= Given exercise 1 =
Please recast the entries from the line containing "Describe the element at coordinates (59, 214)" down to the line containing "This screenshot has height=1080, width=1920. What are" as a Markdown table with the columns Row and Entry line, leaving out blank lines.
--- START OF Article ---
Question 196590
{{{tan(pi/2+x)=-cot(x)}}} Start with the given equation.



Note: I'm ONLY manipulating the left side.



{{{sin(pi/2+x)/cos(pi/2+x)=-cot(x)}}} Use the identity {{{tan(x)=sin(x)/cos(x)}}}



{{{(sin(pi/2)cos(x)+cos(pi/2)sin(x))/(cos(pi/2)cos(x)-sin(pi/2)sin(x))=-cot(x)}}} Expand


Note: {{{sin(A+B)=sin(A)cos(B)+cos(A)sin(B)}}} and {{{cos(A+B)=cos(A)cos(B)-sin(A)sin(B)}}}



{{{((1)cos(x)+(0)sin(x))/((0)cos(x)-(1)sin(x))=-cot(x)}}} Evaluate the sine of {{{pi/2}}} to get 1. Evaluate the cosine of {{{pi/2}}} to get 0



{{{(cos(x)+0)/(0-sin(x))=-cot(x)}}} Multiply



{{{(cos(x))/(-sin(x))=-cot(x)}}} Simplify



{{{-cot(x)=-cot(x)}}} Use the identity {{{cot(x)=1/tan(x)=cos(x)/sin(x)}}}



So this verifies the identity {{{tan(pi/2+x)=-cot(x)}}}
--- END OF Article ---
--- START OF Data provided ---
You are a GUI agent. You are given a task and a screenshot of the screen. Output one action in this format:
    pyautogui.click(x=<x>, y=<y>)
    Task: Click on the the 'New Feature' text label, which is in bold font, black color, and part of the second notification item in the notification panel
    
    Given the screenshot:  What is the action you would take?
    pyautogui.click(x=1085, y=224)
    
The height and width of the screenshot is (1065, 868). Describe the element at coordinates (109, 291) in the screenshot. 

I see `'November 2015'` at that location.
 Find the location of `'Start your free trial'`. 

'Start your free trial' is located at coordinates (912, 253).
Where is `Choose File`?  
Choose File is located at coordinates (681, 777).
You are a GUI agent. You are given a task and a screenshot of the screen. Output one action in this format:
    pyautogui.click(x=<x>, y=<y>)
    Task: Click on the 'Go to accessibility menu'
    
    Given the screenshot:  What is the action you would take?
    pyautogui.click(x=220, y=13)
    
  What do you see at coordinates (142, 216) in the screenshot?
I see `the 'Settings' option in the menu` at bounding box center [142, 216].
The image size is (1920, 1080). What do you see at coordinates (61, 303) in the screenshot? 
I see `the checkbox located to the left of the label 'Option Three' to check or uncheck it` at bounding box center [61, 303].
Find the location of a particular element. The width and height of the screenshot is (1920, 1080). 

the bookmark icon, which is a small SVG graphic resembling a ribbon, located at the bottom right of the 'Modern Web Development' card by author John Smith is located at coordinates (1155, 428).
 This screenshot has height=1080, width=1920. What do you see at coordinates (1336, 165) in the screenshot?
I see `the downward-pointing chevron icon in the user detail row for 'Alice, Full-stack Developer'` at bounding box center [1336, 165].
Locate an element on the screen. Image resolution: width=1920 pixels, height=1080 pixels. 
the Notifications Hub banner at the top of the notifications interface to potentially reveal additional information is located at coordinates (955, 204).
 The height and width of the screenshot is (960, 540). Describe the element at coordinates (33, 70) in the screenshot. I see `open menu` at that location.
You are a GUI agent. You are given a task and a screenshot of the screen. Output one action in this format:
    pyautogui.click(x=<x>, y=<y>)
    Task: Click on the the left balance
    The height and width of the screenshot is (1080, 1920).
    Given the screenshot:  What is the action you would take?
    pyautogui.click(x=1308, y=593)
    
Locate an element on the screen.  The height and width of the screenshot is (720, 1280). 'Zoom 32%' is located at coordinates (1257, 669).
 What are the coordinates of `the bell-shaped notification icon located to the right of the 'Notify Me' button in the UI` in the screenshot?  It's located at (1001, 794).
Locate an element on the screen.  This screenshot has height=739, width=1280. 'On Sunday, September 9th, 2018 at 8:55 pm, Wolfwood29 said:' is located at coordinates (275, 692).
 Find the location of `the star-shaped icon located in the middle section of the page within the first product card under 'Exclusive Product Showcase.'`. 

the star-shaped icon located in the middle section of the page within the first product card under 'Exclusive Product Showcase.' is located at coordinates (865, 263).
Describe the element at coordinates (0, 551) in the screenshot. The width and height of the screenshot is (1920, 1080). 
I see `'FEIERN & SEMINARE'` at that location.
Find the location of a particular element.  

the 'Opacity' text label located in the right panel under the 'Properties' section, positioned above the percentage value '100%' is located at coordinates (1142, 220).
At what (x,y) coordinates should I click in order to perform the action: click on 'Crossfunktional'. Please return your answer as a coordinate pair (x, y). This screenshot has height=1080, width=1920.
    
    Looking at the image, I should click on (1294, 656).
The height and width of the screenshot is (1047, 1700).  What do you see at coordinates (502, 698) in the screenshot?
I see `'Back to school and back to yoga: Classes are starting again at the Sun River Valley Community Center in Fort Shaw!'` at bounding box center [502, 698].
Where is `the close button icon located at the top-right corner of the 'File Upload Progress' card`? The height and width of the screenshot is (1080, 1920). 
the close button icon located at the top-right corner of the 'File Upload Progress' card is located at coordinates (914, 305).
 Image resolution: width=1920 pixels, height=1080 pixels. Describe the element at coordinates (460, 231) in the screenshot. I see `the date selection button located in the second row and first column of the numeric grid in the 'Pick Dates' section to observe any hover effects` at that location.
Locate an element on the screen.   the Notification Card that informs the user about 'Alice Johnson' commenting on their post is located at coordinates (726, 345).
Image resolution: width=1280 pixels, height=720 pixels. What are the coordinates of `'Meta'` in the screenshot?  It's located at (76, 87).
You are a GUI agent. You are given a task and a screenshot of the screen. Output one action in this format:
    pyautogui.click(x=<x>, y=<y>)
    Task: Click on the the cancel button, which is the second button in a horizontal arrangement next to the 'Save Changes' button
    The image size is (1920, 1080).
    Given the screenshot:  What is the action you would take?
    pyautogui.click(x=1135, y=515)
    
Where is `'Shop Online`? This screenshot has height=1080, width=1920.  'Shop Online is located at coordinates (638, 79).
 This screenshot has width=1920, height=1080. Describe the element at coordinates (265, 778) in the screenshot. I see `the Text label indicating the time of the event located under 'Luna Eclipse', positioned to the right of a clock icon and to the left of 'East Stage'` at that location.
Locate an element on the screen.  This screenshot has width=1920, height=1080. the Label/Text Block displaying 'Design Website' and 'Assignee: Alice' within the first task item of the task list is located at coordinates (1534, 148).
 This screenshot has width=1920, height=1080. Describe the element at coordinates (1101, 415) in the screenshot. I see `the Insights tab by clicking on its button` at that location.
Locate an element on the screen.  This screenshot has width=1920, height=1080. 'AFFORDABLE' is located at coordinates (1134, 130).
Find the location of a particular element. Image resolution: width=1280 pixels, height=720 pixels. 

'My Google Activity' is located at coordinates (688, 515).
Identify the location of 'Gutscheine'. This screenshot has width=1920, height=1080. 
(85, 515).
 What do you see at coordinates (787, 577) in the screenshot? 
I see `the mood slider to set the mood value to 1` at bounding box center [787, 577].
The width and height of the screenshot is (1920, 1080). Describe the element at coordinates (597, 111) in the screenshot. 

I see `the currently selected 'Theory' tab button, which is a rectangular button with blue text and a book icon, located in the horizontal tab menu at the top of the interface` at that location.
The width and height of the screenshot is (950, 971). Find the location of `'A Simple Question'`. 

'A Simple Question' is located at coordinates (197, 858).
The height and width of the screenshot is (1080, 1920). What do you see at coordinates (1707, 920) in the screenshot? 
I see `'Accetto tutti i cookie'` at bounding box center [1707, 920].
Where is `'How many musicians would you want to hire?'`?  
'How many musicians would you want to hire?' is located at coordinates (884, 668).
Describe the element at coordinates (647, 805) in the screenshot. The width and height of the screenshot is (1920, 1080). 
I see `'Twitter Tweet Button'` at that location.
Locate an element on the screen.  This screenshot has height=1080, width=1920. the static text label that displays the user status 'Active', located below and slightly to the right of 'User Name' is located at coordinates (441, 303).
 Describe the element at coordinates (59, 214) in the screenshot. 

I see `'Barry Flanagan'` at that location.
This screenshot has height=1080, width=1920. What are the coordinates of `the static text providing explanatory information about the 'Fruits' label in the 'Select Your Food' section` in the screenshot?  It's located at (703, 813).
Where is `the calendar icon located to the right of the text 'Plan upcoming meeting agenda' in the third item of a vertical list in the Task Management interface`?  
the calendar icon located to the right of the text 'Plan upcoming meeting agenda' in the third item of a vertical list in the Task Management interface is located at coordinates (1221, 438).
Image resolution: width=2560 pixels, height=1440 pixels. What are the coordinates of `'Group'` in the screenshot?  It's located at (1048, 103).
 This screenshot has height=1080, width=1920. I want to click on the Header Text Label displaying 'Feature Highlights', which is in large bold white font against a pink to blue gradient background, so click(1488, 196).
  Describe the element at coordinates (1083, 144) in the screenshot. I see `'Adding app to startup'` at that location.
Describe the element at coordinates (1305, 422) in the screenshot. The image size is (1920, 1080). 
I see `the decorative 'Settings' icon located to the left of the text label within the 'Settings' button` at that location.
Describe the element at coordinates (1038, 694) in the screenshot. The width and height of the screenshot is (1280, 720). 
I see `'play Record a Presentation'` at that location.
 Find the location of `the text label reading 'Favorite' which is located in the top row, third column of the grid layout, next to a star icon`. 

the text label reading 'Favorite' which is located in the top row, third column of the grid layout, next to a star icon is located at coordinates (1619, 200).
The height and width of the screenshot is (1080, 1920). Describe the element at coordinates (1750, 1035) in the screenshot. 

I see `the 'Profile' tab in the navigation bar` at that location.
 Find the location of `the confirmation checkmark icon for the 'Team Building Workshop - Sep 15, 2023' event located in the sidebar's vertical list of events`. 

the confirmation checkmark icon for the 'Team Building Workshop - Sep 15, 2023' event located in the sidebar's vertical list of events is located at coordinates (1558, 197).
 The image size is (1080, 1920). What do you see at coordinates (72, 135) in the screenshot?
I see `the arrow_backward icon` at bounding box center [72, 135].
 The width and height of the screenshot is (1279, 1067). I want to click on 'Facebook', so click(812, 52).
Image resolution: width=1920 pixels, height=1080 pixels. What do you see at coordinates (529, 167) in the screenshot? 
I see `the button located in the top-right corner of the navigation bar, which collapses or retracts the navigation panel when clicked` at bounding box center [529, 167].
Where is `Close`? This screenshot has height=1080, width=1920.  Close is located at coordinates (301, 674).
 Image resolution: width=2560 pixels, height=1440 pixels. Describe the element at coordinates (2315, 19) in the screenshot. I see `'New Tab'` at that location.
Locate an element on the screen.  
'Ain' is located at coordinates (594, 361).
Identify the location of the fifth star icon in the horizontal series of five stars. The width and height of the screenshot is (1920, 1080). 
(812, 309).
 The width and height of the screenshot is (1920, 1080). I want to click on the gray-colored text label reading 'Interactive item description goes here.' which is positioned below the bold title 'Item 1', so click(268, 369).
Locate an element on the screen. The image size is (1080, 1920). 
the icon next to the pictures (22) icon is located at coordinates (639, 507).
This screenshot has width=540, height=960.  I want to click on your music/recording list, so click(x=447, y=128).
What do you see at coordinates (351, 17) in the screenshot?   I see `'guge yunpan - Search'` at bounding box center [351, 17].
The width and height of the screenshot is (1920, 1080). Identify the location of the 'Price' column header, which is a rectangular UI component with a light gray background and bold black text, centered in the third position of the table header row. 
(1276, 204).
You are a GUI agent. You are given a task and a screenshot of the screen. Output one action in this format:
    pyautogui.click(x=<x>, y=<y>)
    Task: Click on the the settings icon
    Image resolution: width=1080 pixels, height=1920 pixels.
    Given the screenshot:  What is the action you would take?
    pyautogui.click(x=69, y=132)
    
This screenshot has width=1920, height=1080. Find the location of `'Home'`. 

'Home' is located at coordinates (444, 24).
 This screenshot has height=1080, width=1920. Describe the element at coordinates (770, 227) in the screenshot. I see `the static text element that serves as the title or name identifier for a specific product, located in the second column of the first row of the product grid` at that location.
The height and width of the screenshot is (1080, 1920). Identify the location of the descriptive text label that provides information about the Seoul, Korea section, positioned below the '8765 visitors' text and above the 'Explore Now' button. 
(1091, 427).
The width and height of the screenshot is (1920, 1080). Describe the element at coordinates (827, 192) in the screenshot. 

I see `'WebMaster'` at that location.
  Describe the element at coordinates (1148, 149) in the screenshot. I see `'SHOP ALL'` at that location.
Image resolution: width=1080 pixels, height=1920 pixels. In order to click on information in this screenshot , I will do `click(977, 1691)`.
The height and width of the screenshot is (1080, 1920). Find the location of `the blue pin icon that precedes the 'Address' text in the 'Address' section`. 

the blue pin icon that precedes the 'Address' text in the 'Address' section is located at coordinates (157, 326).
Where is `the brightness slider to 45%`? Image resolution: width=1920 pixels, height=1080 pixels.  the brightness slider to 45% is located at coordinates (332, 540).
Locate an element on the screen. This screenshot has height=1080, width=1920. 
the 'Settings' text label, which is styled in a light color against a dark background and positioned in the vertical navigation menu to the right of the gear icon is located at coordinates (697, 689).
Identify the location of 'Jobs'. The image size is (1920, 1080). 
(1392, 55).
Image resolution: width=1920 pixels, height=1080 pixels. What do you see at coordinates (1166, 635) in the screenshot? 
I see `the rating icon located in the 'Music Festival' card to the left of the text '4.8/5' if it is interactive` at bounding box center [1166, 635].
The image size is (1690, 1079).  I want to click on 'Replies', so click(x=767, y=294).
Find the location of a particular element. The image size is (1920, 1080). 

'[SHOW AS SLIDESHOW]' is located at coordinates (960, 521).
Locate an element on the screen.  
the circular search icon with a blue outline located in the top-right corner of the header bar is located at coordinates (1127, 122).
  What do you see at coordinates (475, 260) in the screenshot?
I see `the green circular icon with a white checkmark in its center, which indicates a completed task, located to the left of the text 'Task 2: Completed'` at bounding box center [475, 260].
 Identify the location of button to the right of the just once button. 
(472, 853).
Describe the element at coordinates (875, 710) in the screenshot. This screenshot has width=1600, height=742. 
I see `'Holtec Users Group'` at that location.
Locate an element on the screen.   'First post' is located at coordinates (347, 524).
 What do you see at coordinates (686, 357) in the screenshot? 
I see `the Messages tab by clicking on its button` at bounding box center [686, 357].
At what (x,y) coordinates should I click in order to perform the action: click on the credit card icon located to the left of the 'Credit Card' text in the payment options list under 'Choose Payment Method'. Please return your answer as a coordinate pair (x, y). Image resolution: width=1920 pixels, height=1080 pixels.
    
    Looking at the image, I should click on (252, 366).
--- END OF Data provided ---
= Given exercise 2 =
What values does the trigonometry proof give for the sine and cosine of pi/2?

= Exercise solution 1 =
| Row | Entry line |
|---|---|
| 1 |  Describe the element at coordinates (59, 214) in the screenshot.  |
| 2 | I see `'Barry Flanagan'` at that location. |
| 3 | This screenshot has height=1080, width=1920. What are the coordinates of `the static text providing explanatory information about the 'Fruits' label in the 'Select Your Food' section` in the screenshot?  It's located at (703, 813). |

= Exercise solution 2 =
The sine of pi/2 is 1, and the cosine of pi/2 is 0.